Perhaps that's because regulating campaign financing would (ostensibly) give big business a larger influence on policy, as on-the-books accounting has done in America, and the reform set has a somewhat naive view of how democracy might work.

But nothing could be worse than the current setup, where the limits on legal campaign spending are so low that parties and candidates are essentially REQUIRED to source so-called “black money” from cash-only businesses and out-and-out criminals to avoid running afoul of the Election Commission.

In other words: Instead of a company like the Tata Group — which has a public reputation to protect and is accountable to its shareholders — driving elections, nameless property dealers and the like can put candidates in their pockets.
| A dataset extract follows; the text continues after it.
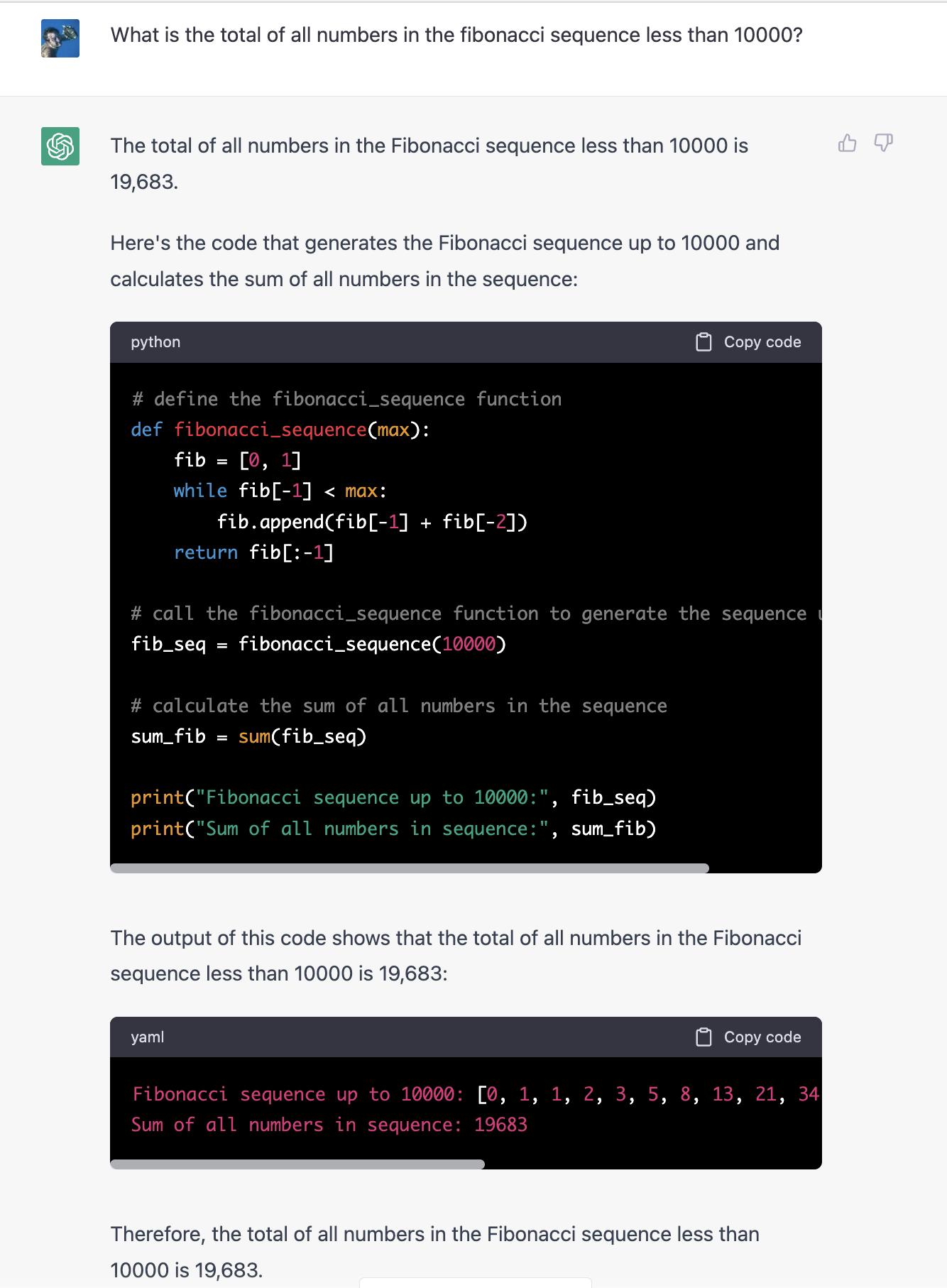Select the sum_fib = sum(fib_seq) code line
Screen dimensions: 947x1288
point(248,736)
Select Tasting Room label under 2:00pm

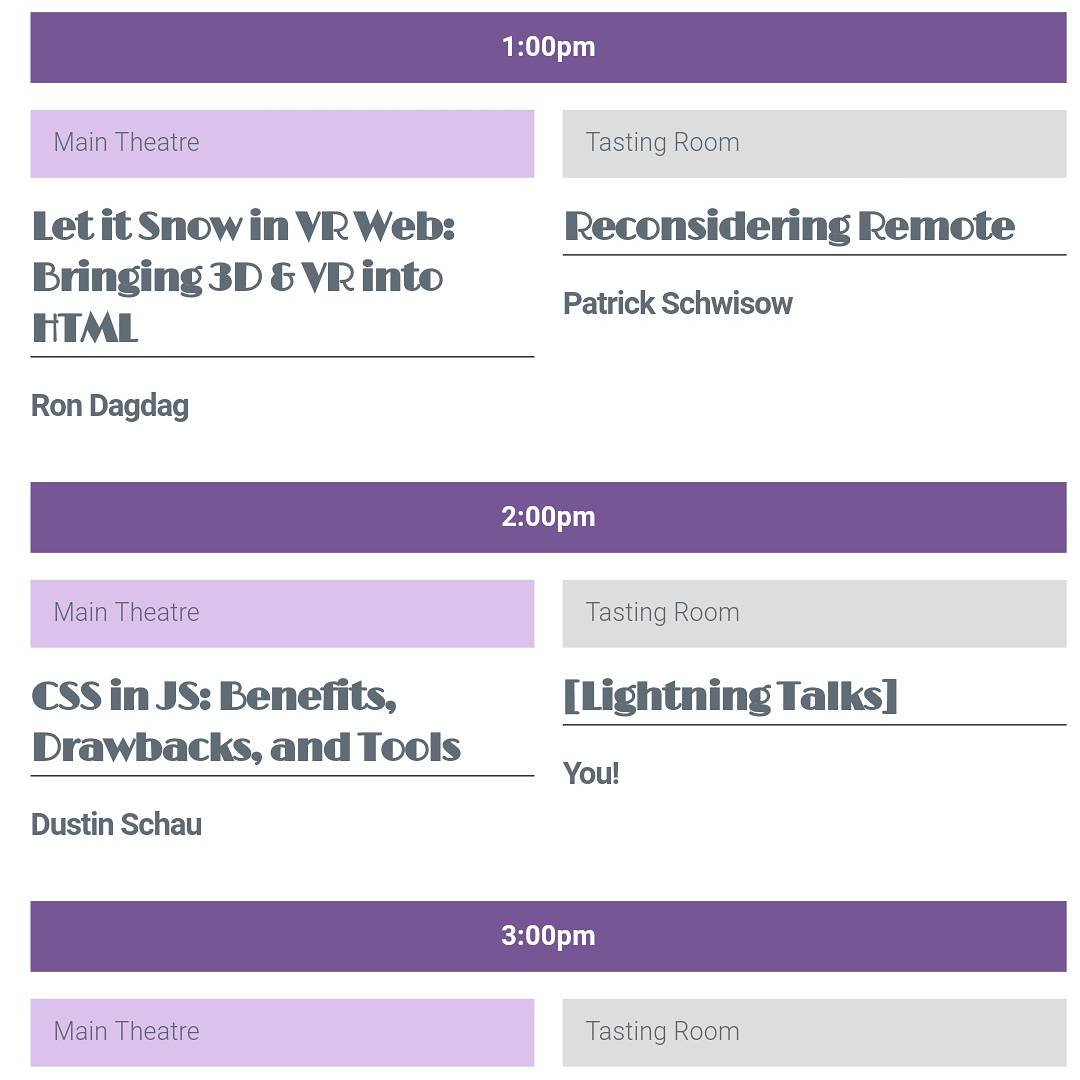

In the Punjab, for instance, surveillance and income tax department teams seized close to $4 million in cash and confiscated over 3,600 liters of foreign liquor in the runup to elections, while Election Commission teams have intercepted and seized narcotics like heroin and opium from 27 districts, the Economic Times reports.

Elsewhere, the Election Commission has asked the central bank to track money transfers to make sure that cash payouts aren't used to influence voting (which just means even more “black money” — which isn't transferred through banks — will come into play), according to the Hindu.

The EC has written to the Reserve Bank of India in the backdrop of a recent incident where the Income Tax department seized, from two vans, cash of about Rs. 12.38 crore ($2.5 million) reportedly belonging to ICICI Bank after it was intercepted at Delhi’s border with Ghaziabad (Uttar Pradesh).

During the same interception on Jan. 9, another Rs. 60 lakh ($120,000) cash, claiming to be deposited in HDFC Bank, was seized by the tax department.

As five states go to polls to elect assembly representatives beginning Jan. 28, there's a real opportunity to assess HOW corruption works, rather than arguing futilely over the powers that should be granted to an ombudsman.

Think it will happen? Me neither.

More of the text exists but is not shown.